[Data records]
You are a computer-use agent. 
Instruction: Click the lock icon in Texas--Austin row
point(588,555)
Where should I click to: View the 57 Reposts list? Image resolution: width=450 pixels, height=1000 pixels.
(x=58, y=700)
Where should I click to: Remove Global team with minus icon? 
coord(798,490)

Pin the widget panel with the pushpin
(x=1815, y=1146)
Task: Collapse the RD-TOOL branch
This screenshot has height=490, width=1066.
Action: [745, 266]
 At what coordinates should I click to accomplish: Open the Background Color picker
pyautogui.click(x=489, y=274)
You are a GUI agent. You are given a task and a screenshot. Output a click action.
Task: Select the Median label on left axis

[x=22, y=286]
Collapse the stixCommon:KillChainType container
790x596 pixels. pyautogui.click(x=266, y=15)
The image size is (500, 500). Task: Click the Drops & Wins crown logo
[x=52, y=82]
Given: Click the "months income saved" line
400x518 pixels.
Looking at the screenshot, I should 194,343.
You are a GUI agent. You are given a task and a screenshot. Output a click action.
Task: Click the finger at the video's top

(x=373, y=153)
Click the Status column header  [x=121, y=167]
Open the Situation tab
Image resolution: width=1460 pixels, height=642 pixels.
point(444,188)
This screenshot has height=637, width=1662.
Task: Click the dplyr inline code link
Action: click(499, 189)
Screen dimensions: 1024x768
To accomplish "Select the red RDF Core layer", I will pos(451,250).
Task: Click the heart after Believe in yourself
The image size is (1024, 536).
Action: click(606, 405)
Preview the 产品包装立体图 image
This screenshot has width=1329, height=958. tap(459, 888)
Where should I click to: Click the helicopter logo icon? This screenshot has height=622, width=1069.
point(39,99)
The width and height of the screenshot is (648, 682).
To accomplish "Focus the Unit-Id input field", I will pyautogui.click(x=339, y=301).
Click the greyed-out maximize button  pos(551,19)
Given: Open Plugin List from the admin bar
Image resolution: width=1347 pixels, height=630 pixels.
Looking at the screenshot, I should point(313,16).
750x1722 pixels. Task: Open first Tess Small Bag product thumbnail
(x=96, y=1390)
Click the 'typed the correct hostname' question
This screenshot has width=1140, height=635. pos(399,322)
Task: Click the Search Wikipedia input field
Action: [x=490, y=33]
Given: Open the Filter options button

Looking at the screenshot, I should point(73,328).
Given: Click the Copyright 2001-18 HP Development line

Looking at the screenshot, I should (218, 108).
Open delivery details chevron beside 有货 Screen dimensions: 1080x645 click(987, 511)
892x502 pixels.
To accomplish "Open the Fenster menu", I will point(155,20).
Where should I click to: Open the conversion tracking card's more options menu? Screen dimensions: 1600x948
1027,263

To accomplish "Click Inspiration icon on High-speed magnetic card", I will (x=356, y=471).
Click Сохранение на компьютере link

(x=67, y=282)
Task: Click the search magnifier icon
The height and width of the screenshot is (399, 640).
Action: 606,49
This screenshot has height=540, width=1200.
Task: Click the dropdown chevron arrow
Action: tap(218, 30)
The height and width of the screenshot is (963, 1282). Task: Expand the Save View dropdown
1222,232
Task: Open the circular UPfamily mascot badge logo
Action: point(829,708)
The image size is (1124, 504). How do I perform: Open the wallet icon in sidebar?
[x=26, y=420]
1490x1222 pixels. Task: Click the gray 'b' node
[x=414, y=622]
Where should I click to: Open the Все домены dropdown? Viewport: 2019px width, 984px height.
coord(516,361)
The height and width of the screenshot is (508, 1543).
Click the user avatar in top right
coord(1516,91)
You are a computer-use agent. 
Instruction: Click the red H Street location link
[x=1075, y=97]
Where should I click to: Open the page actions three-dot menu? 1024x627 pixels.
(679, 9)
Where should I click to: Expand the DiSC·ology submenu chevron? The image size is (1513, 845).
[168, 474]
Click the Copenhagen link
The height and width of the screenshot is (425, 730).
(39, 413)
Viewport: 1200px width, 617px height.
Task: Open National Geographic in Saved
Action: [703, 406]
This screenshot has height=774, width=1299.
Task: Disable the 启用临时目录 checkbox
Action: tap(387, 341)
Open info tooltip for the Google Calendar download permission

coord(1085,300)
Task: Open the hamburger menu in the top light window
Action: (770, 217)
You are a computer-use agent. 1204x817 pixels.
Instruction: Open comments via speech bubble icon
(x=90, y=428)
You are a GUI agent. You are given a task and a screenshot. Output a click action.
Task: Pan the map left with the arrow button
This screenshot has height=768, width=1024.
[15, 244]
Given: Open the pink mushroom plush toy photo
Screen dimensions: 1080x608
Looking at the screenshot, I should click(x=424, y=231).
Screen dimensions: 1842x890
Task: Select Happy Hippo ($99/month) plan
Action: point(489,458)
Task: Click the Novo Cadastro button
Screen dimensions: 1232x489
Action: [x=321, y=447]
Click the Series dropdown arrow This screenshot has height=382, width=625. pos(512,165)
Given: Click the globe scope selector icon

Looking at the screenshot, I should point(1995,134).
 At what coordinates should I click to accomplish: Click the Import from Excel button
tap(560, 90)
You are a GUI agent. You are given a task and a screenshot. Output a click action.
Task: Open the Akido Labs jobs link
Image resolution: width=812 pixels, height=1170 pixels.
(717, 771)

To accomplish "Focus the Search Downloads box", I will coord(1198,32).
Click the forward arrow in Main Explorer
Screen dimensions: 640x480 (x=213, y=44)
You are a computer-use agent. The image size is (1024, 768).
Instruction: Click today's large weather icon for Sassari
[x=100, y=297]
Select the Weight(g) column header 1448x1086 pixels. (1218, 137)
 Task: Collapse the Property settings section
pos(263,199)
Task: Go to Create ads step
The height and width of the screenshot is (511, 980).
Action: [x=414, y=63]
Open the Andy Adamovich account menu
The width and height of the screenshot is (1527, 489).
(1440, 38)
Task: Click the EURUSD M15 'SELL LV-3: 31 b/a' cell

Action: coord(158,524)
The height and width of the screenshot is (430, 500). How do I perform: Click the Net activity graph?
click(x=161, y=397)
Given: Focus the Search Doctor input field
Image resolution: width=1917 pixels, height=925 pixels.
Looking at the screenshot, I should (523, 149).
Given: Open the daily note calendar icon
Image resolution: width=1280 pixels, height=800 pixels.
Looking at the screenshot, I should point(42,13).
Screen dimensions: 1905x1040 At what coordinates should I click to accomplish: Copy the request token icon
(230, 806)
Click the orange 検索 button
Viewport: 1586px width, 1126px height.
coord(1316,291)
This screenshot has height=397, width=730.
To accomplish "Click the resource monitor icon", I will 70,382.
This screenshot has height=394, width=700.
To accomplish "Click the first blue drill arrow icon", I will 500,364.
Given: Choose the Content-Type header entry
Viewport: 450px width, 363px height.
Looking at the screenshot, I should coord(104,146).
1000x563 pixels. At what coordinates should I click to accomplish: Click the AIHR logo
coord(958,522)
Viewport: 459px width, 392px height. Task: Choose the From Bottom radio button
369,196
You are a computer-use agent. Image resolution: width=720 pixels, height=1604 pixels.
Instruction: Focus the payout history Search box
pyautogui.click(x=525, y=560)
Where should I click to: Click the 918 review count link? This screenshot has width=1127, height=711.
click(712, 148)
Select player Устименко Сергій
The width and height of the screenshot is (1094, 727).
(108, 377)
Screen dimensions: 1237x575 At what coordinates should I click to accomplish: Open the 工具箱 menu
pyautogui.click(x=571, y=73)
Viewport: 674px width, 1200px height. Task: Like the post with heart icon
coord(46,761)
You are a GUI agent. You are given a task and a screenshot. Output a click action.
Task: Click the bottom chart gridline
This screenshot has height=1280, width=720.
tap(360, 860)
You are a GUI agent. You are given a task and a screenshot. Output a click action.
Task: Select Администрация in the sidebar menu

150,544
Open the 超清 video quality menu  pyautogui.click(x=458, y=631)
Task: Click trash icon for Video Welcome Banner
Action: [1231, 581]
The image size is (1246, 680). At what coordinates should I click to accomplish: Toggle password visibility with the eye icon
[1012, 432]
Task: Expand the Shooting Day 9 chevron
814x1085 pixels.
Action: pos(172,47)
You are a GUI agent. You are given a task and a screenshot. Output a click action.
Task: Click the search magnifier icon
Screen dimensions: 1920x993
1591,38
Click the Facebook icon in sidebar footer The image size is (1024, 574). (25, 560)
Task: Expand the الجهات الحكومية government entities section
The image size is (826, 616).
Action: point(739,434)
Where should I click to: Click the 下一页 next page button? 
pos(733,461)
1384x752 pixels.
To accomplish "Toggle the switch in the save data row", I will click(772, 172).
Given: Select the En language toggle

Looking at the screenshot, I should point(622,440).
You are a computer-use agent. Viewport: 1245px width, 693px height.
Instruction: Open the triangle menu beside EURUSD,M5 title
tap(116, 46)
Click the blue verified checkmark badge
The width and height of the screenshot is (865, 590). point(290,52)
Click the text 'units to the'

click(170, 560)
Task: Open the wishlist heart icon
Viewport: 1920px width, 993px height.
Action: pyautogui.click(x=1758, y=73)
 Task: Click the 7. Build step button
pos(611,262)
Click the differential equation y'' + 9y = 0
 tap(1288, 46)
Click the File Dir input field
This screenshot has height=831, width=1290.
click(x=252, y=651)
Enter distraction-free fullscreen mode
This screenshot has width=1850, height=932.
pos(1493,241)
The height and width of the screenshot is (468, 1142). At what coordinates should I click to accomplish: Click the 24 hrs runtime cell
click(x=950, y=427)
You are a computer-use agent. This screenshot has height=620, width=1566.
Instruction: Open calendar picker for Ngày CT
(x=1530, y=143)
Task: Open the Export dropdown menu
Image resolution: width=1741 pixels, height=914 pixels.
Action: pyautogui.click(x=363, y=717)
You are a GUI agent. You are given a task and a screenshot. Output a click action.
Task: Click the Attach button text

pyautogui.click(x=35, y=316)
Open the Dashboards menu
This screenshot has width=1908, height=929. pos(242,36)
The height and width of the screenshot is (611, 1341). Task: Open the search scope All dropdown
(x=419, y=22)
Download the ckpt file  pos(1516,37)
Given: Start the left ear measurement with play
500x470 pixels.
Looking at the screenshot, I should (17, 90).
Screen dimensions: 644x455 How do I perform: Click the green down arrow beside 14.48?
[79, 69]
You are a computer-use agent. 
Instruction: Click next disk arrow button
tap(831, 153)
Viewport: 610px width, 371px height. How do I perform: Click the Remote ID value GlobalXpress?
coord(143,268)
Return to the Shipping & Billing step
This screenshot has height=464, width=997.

▸ **EXERCISE DETAILS**
Write out each line of the data that holds the string "column".

▸ **YOUR RESPONSE**
Click the Status column header  [x=121, y=167]
Select the Weight(g) column header 1448x1086 pixels. (1218, 137)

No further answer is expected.